HTML is illogical all over the place.


> It breaks the
> expected behavior without a good reason to do so (or at least none that i can
> see).

The element represents a coordinate. The expected behaviour, IMHO, is to send a
coordinate. Sending a coordinate and a value is unexpected.


> Every input element sends the name-value pair, beside this one. Is there a
> logical reason to do so?

No, not every input element does this. In fact, the behaviour of input elements
is highly inconsistent. type=file includes a file and a filename, checkbox and
radio buttons are included or not rather than having their value change, and
their value is defaulted to "on" rather than the empty string, <select>
elements can have multiple values for one name, the whole thing is completely
inconsistent.


> Input elements with type=image are not only used as imagemaps, they can also be
> used as simple graphical buttons where the X and Y coords are just irrelevant
> and what matters is only the name-value pair to say "yes, this button has been
> clicked"... more so because the user might not use a pointing device to click
> on it making the coords absolutely useless.

Sure, and that works fine, regardless of what we do here.

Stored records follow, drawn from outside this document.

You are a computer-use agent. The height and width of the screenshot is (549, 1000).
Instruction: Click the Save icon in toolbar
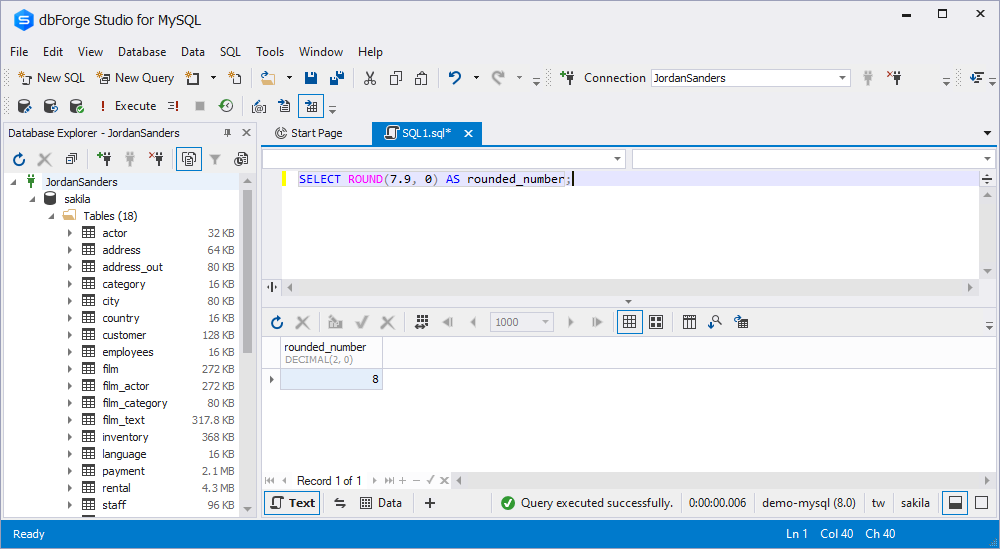[x=311, y=78]
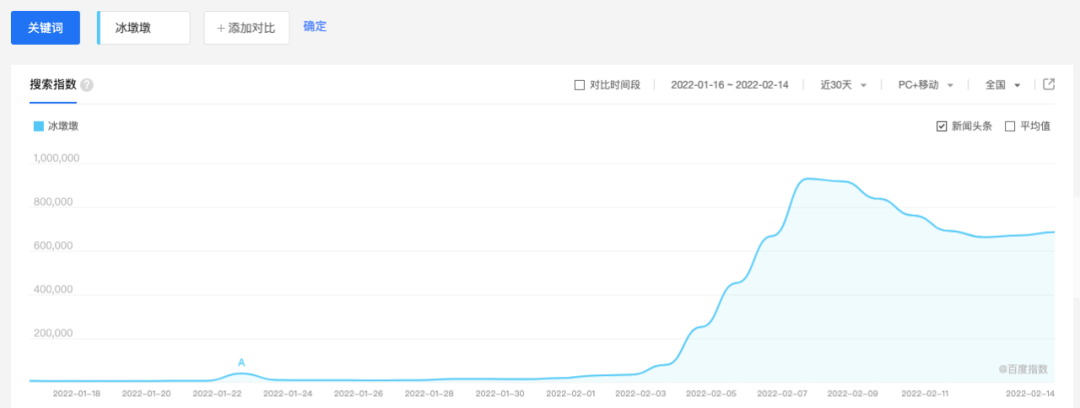Image resolution: width=1080 pixels, height=408 pixels.
Task: Select the 搜索指数 tab
Action: tap(53, 85)
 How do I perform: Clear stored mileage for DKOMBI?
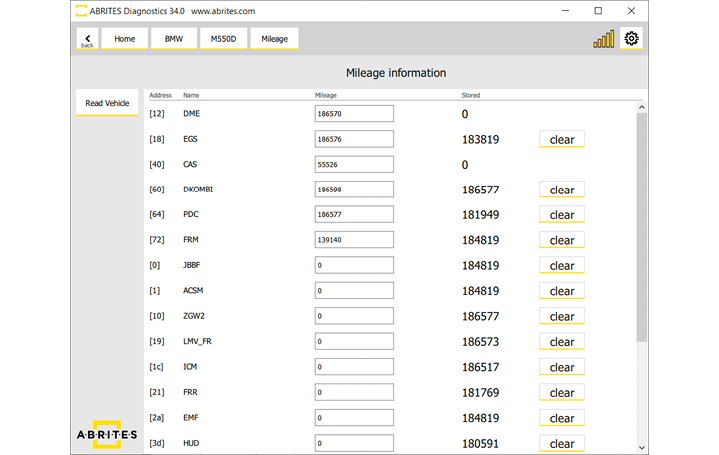point(561,190)
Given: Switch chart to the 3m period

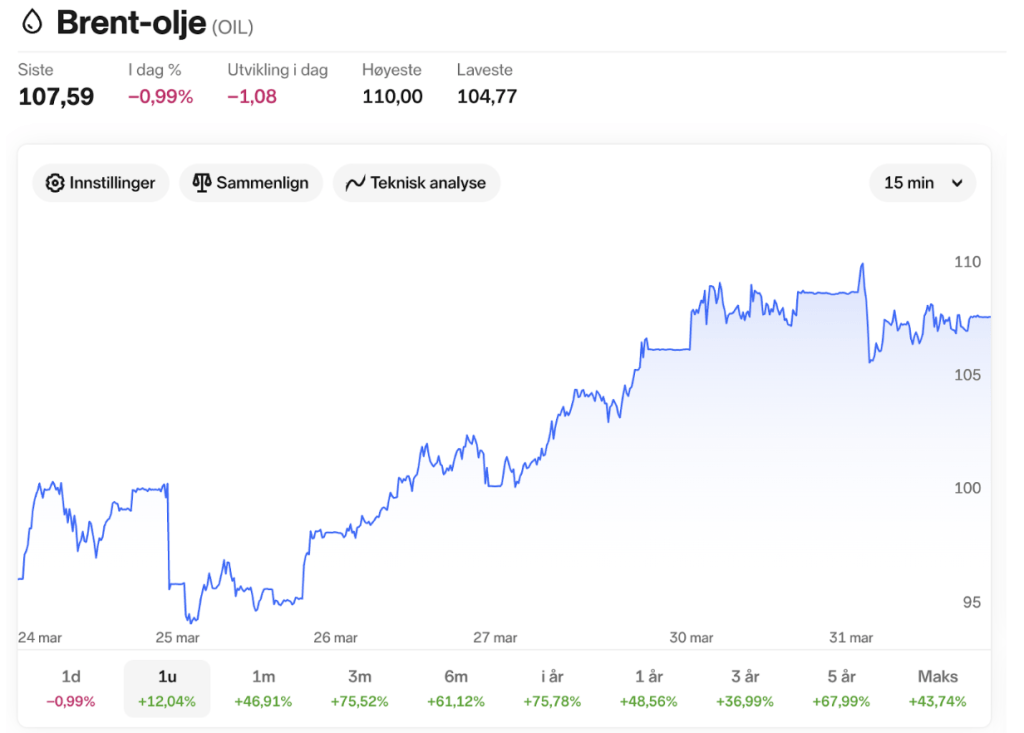Looking at the screenshot, I should [x=359, y=688].
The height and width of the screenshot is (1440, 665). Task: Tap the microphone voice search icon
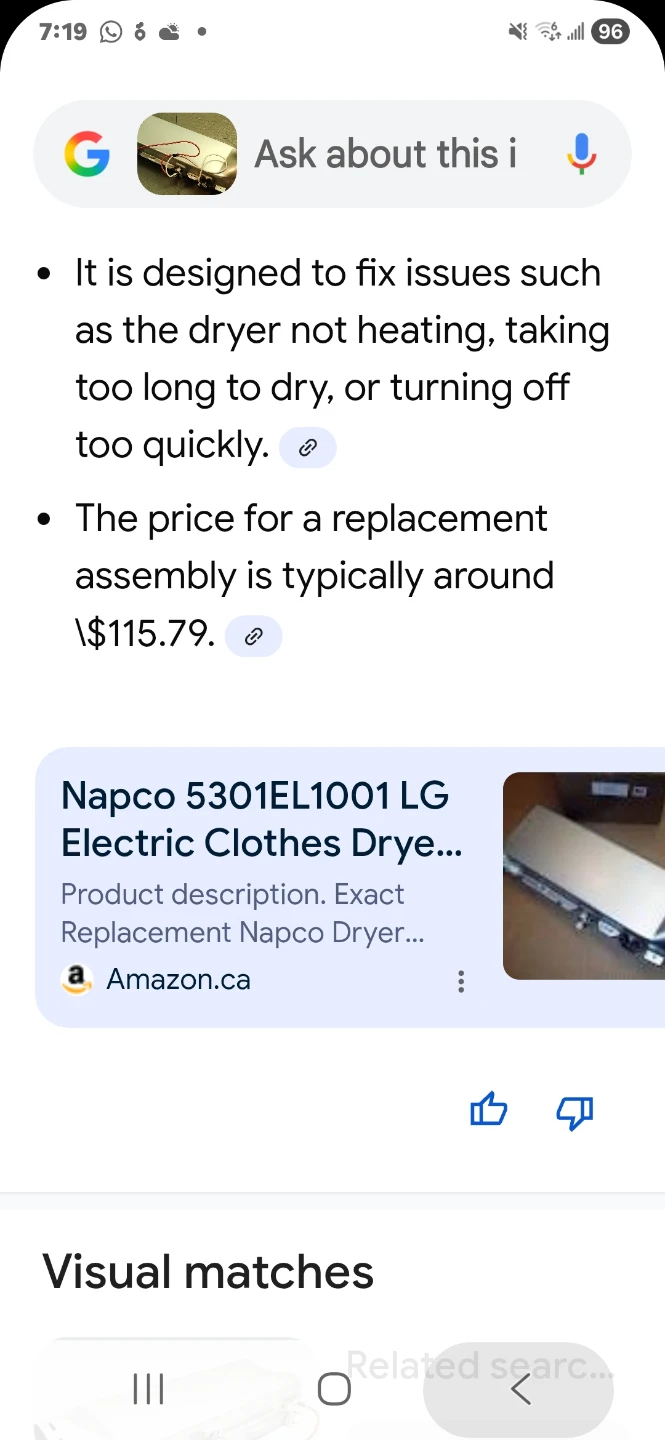[x=581, y=154]
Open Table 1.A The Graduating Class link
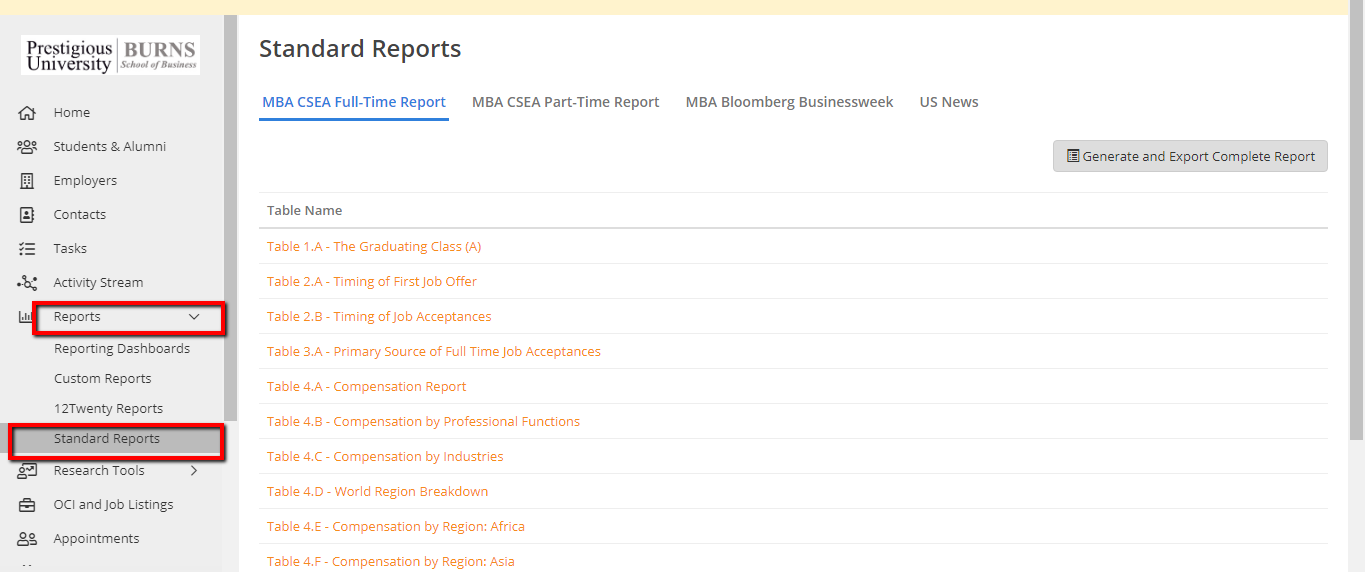 pos(373,247)
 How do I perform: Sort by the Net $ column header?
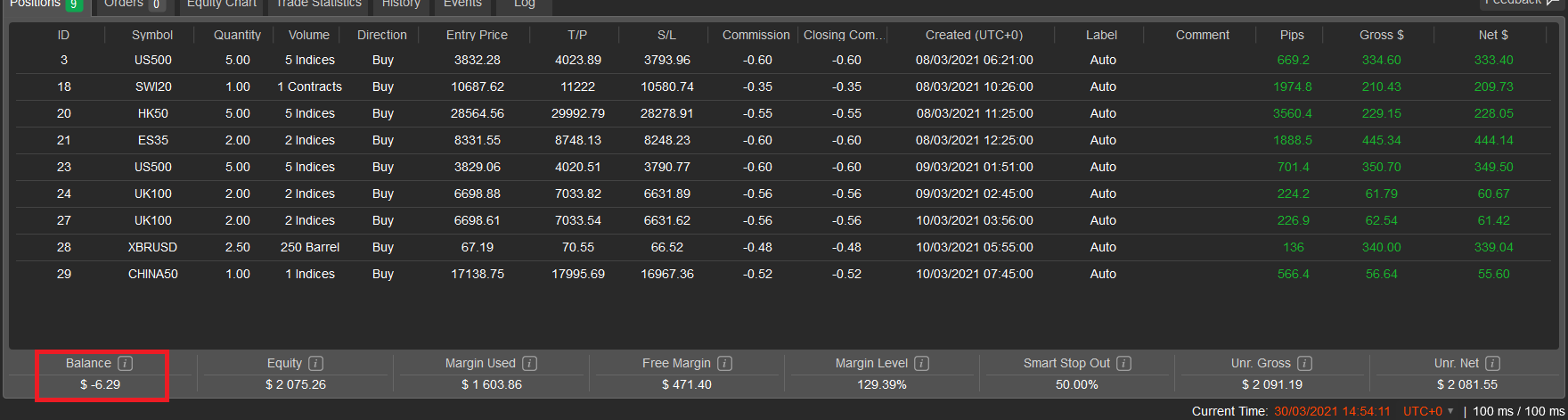1493,35
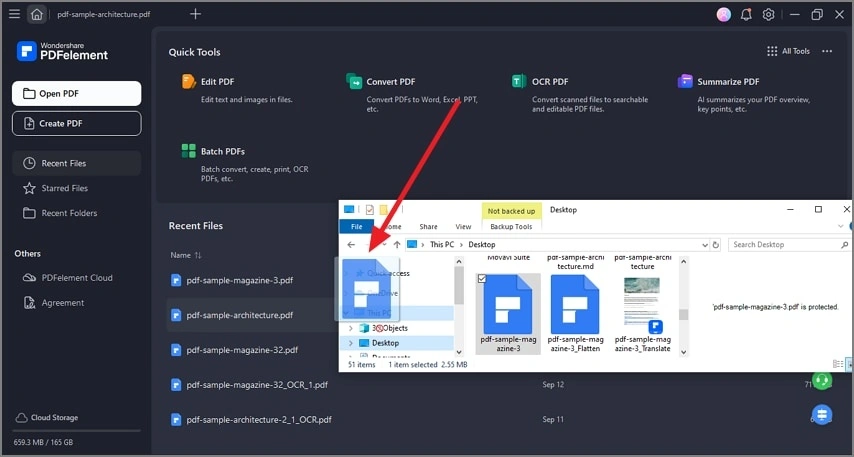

> but IMO, by doing so, you are leaving a logical inconsistency in your
> specs with an unmotivated exception

It's not unmotivated. I've explained the motivations.


> to the general rule "every input element
> sends the name-value pair" which you should at least make it clear in the HTML
> specification since, as i said, this is not what developers would expect.

I don't see how it's unclear. The value attribute is not conforming... how
could a value be included?

(In reply to comment #19)
> [quote]
> Looks like Gecko, IE, Opera, and the spec all agree. WebKit seems to be the
> lone dissenter;
> [/quote]
> Incorrect. Gecko migrated to the 'work in progress' spec, before, Firefox was
> also working in the described way.

It might have been incorrect in the past, but it's not incorrect now, which is
what I care about.


> I posted this bug because of the gazillion
> bug reports on the Mozilla bugtracker system, I don't see this as an incident
> of one intraset website.

Please list the pages affected by this problem. If it affects big sites, or
many small sites, then that is data that will affect the decision.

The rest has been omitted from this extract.